Notifications You must be signed in to change notification settings

MozesBlom/nf-polish

Folders and files

NameName
Last commit message
Last commit date

Latest commit

 

History

6 Commits
 
 
 
 
 
 
 
 
 
 
 
 
 
 

Repository files navigation

A reproducible pipeline for polishing DNA reads, with a particular focus on sequence data for historical specimens.

[TOC]

Introduction

nf-polish is a bioinformatics pipeline for NGS sequencing data and is particularly suited to process reads from historical (museum) specimens.

The pipeline is built using Nextflow, a workflow tool to run tasks across multiple computing infrastructures in a very portable manner. It currently creates a custom Conda environment from scratch and therefore does not require any pre-compiled software packages (besides Nextflow itself). Future development may include containerized versions as well to further enhance reproducibility.
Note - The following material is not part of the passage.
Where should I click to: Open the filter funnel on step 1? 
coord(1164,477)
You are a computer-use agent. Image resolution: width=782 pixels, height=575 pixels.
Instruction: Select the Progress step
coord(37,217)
If possible, e.g. when running on a HPC cluster, the pipeline will process reads in parallel and all batch submission jobs are handled internally through the Nextflow workflow. The pipeline converts raw sequencing data (FASTQ inputs) into fully polished reads (FASTQ output), and records changes in read number and length along the way.

Quick Start

  1. Install nextflow (version >= 19.04)

  2. Install Conda (version >= 4.10)

  3. Download the pipeline, create a nextflow config profile that matches your cluster set-up ( profile and start running your own analysis!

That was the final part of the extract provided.